One thing is for sure. The subject will not come up. You have to have practiced free market capitalism to understand what it is.
No, I don't think so, either worldwide or in the USA alone. Can you really think enterprise was freer in the days of the federal transportation cartels? Or telecommunication monopoly? When dietary supplements were thought to be regulable as drugs? When not just Uber, but hitchhiking was illegal? It wasn't long ago that many of today's common financial instruments would've been illegal competition for the banking monopoly.
Don't kid yourselves. Enterprise is freer and less in need of political cx than it was 50-100 yrs. ago.
Yes, we call the pre-2006 era "the Somalia Years."
Cronyism? Expand it, of course.
I think a few things are noteworthy:
1) We don't have a capitalist system here. It's a poorly managed crony-capitalist, quasi-socialist system labeled by critics as "capitalism." If I thought our economy was an example of "capitalism," I'd think capitalism sucked, too.
2) When the yutes hear about socialism today, it's usually in the context of how great Sweden and Denmark are. The atrocities of the USSR and Mao's China are quietly ignored.
3) Let's not forget that the snowflake generation's response to everything is to demand more intervention from parents/administrators/government, and less freedom.
4) Get off of my lawn!
1) We don't have a capitalist system here. It's a poorly managed crony-capitalist, quasi-socialist system labeled by critics as "capitalism." If I thought our economy was an example of "capitalism," I'd think capitalism sucked, too.
Lieutenant Briggs: You're a good cop, Harry. You had a chance to join my team, but you decided to stick with the system.
Harry Callahan: Briggs, I hate the goddamn system! But until someone comes along with changes that make sense, I'll stick with it...
Derp... A man's got to know his limitations.
Oh, ok. I feel much better now.
Oh yeah, well you don't even know what socialism is! Cuz it rocket science!
/moar progderp
Well when the adults hold up places like Sweeden and Denmark as great examples of socialism, even though they are more friendly to business then America, it's not hard to figure out why they might be confused.
It's astounding how they don't understand that neither of those countries have a large generational welfare population like the USA has. They actually believe that you can take a country of 350 million people, a full one third of who are completely dependent upon government handouts and turn it into a country of 10 million people with a very homogeneous demographic.
And let's also not forget that Sweden and Denmark barely pay anything for defense of their own countries, much less to defend roughly 85% of the world.
Math icky, me has feelz!
And let's also not forget that Sweden and Denmark barely pay anything for defense of their own countries, much less to defend roughly 85% of the world.
I don't think defense is a talking point for millennials. Not fucking with other countries and stumbling into quagmires is a good thing so long as you don't try to sell them on white American corporatism. I think pointing out that inclusiveness and racial diversity are far higher here and that 'white nationalism' is far stronger in Nordic countries than here would run counter to that mentality/ethos.

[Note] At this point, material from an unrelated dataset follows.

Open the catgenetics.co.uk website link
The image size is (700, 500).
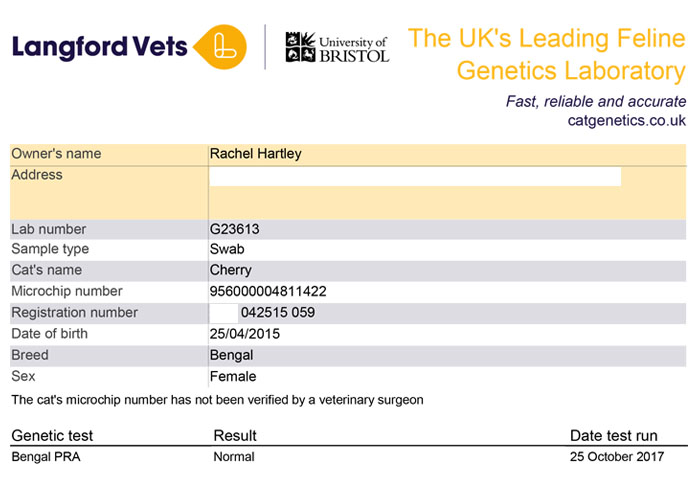click(627, 121)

Sweden et al. wanted nothing to do with Iraq or Syria and I don't think that is such a big deal with millennials until you point out that because Sweden had little to do with Iraq or Syria they want little to do with brown refugees. Then it becomes a problem.
I think many millennials would support 1930s style corporatism if you don't use the C-word or the F-word.
After all, look how many supported Sanders and he advocated 1930s style corporatism:
Or, 'There's only one capitalism, the kind that evul coroporashunz oppress us with by selling us stuff we want!. If only the government made all the stuff, it would be free! And with less GMOs and carbon!'
/progderp
If we were to resurrect the SNL "Talking Points" version of Frankenstein, Tonto, and Tarzan and replace with obama, krugman, and michael moore, et al...the gist of the conversation would be: profits, bad!
If you think it's bad now, wait until the repercussions of the Fed's actions come into full play. The global central banking system is at a crisis point and the cracks are showing.
Once it really starts coming apart, the demand for more government to save us from government is going to get very loud.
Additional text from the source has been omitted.